→ EXERCISE BRIEF
Repeat the records below word for word, from the line that contains "Task: Open the 修改照片 module" through the end of the records, both included, and leave out the pictures.
= = =
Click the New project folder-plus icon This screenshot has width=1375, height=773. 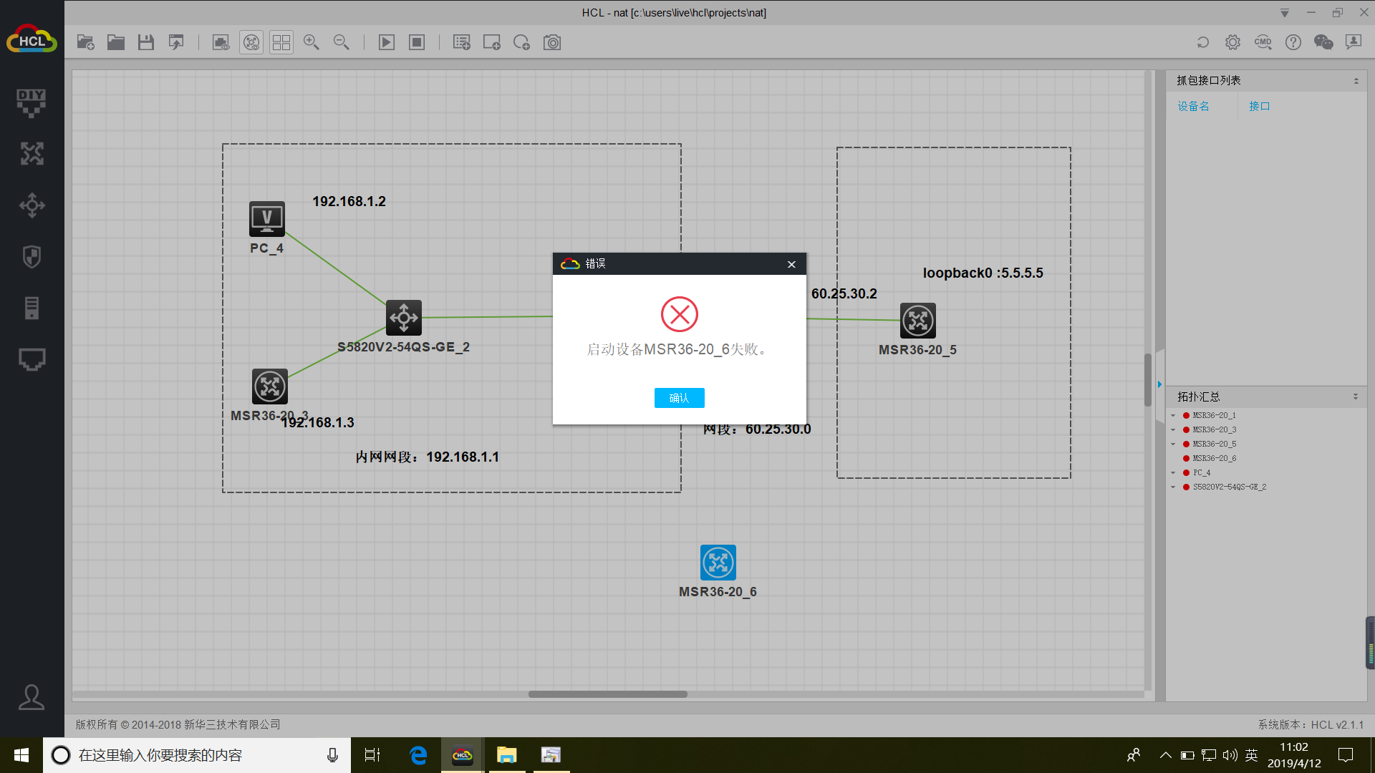coord(85,42)
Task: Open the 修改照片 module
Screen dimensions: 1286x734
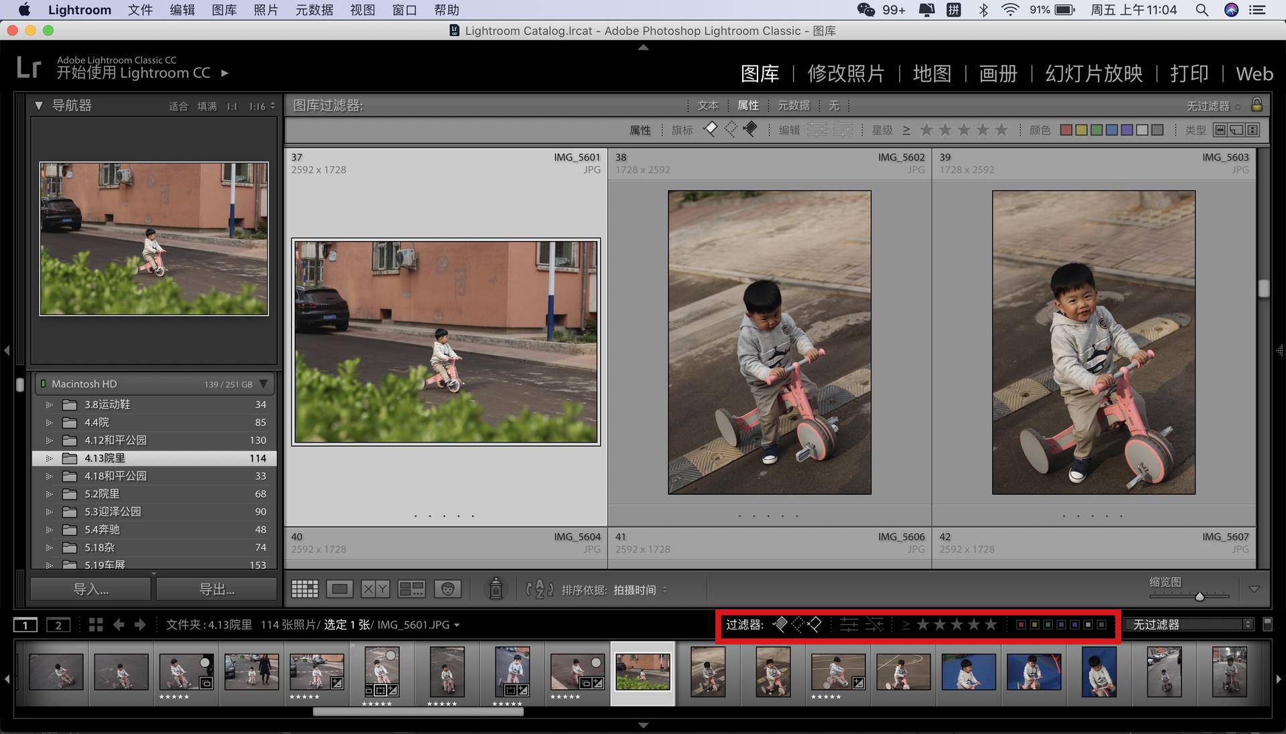Action: pos(845,74)
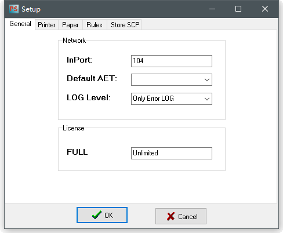Expand the LOG Level dropdown arrow

[207, 99]
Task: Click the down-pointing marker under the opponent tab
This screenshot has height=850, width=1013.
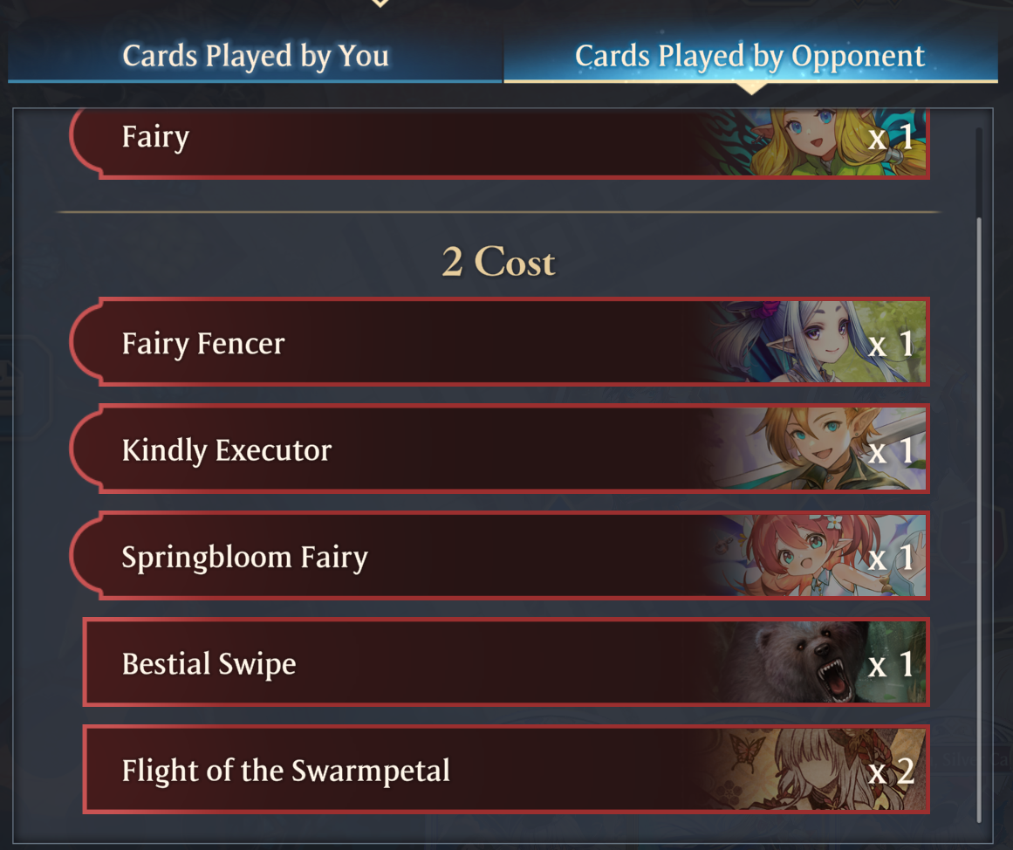Action: pos(750,88)
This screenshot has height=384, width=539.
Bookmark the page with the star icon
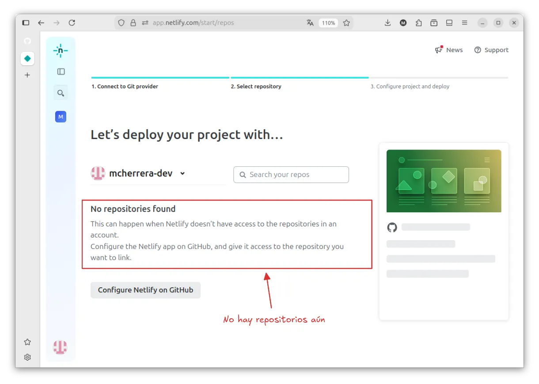click(x=346, y=23)
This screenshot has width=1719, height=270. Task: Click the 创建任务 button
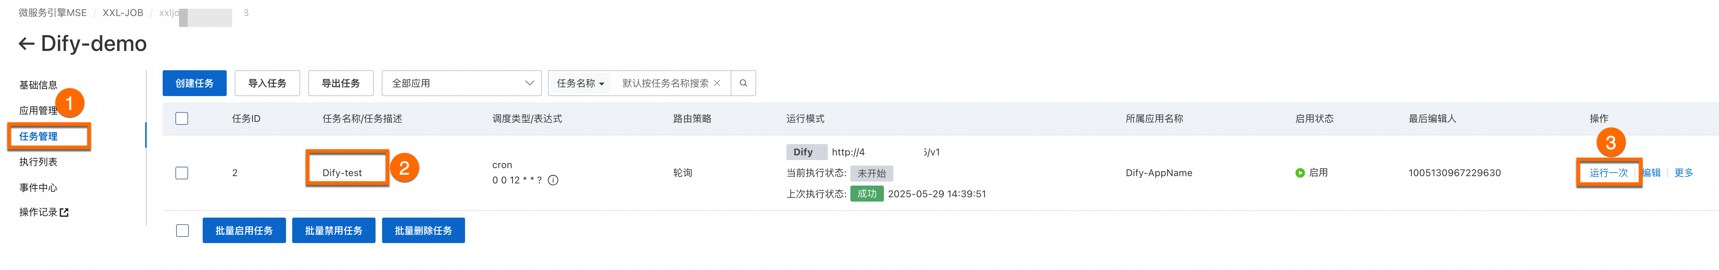tap(194, 83)
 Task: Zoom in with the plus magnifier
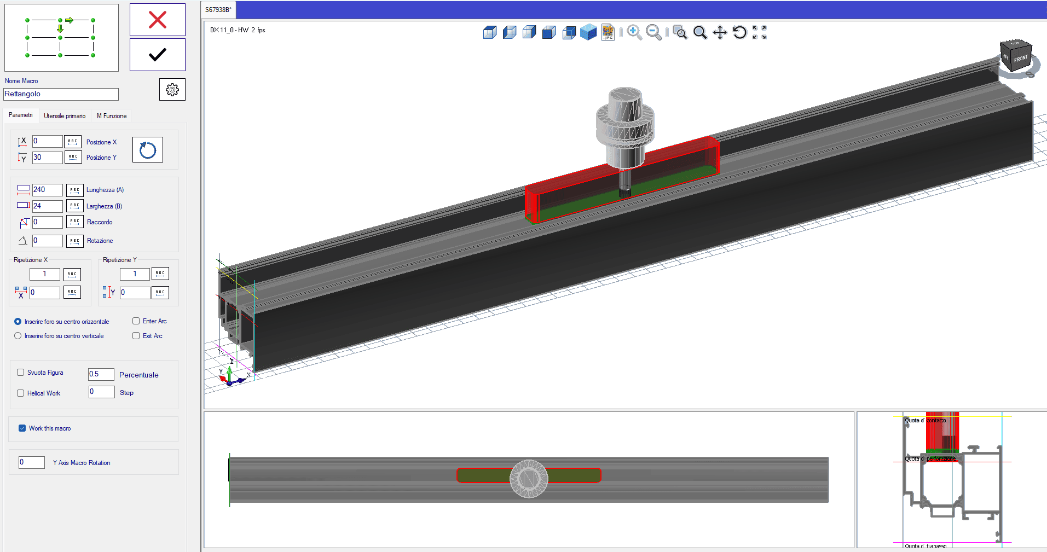[634, 32]
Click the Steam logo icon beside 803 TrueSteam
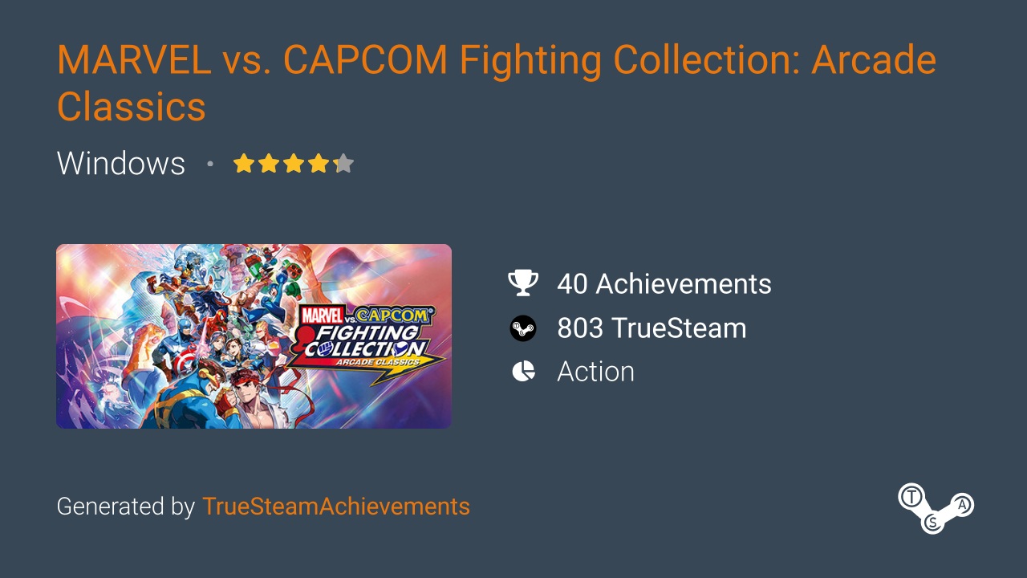Image resolution: width=1027 pixels, height=578 pixels. point(523,328)
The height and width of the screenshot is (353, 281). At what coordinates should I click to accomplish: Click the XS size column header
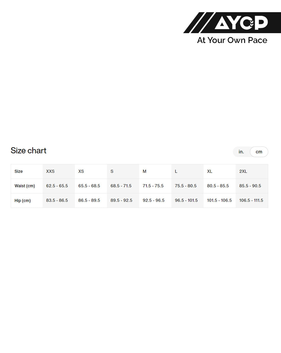pos(81,171)
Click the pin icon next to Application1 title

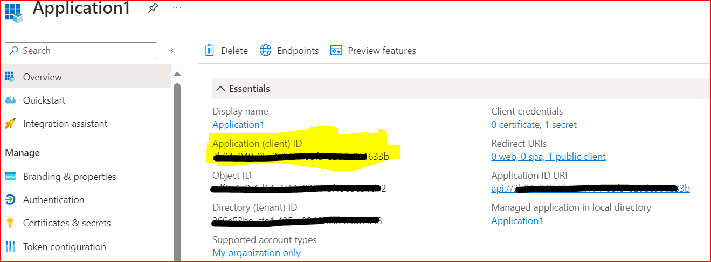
= = =
→ SOLUTION BELOW
Task: Open the 修改照片 module
Screen dimensions: 1286x734
Action: pos(845,74)
Expand the LOG Level dropdown arrow

[207, 99]
Task: Click the down-pointing marker under the opponent tab
This screenshot has height=850, width=1013.
Action: pos(750,88)
This screenshot has height=384, width=539.
Bookmark the page with the star icon
click(x=346, y=23)
This screenshot has width=1719, height=270. Task: Click the 创建任务 button
tap(194, 83)
 Task: Zoom in with the plus magnifier
[634, 32]
Click the Steam logo icon beside 803 TrueSteam
Image resolution: width=1027 pixels, height=578 pixels. point(523,328)
The height and width of the screenshot is (353, 281). At what coordinates should I click to accomplish: Click the XS size column header
pos(81,171)
Click the pin icon next to Application1 title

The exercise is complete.